= Written task =
Reproduce the entire listing below word for word, leaving out the pictures.

(Word and element location data)
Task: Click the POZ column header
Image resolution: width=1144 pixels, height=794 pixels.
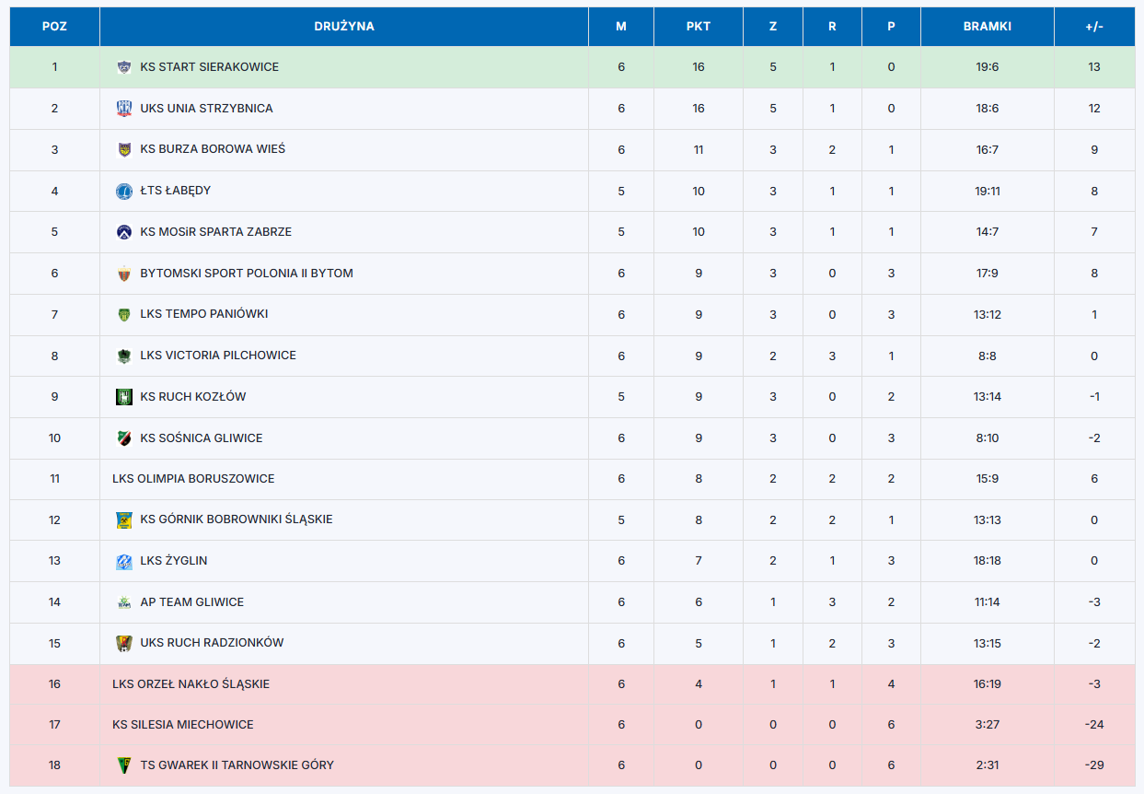Action: click(x=54, y=27)
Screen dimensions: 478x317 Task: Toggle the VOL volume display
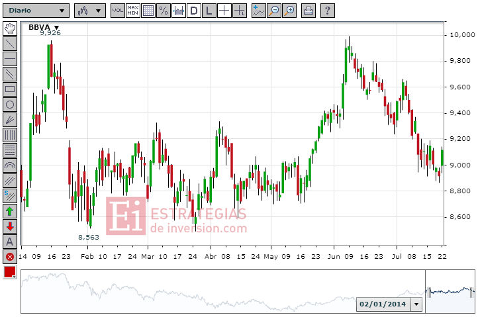[x=117, y=11]
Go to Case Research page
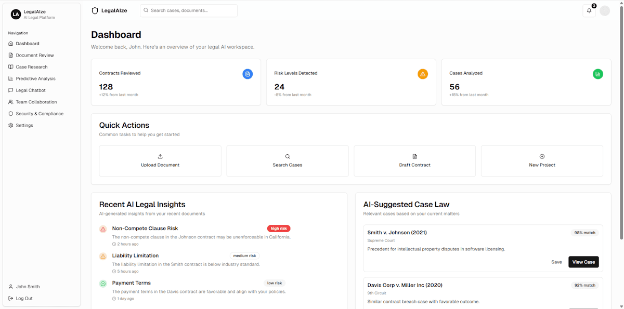The width and height of the screenshot is (624, 309). pyautogui.click(x=31, y=67)
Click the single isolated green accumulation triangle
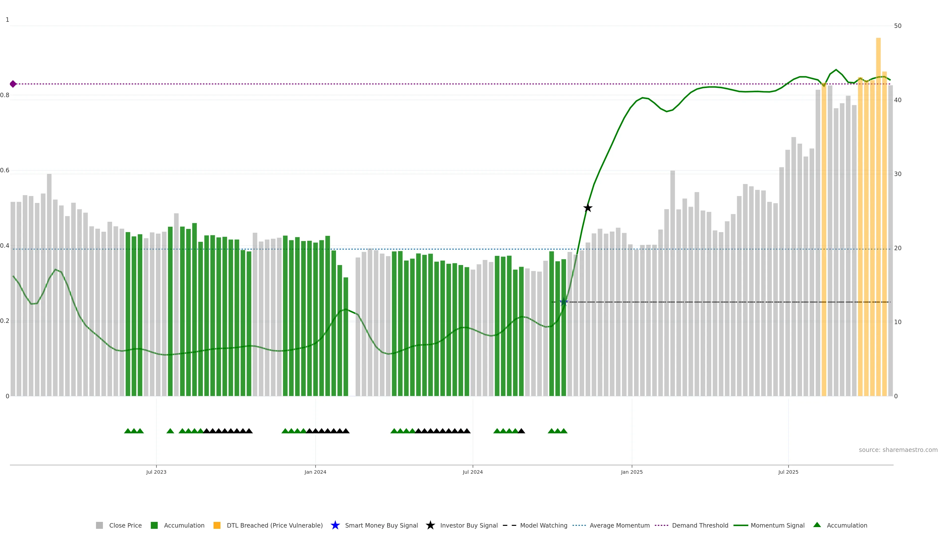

= Correct result =
Task: Click the POZ column header
Image resolution: width=1144 pixels, height=794 pixels.
Action: click(x=54, y=27)
Screen dimensions: 478x317 Task: Toggle the VOL volume display
[x=117, y=11]
Go to Case Research page
The width and height of the screenshot is (624, 309). pyautogui.click(x=31, y=67)
Click the single isolated green accumulation triangle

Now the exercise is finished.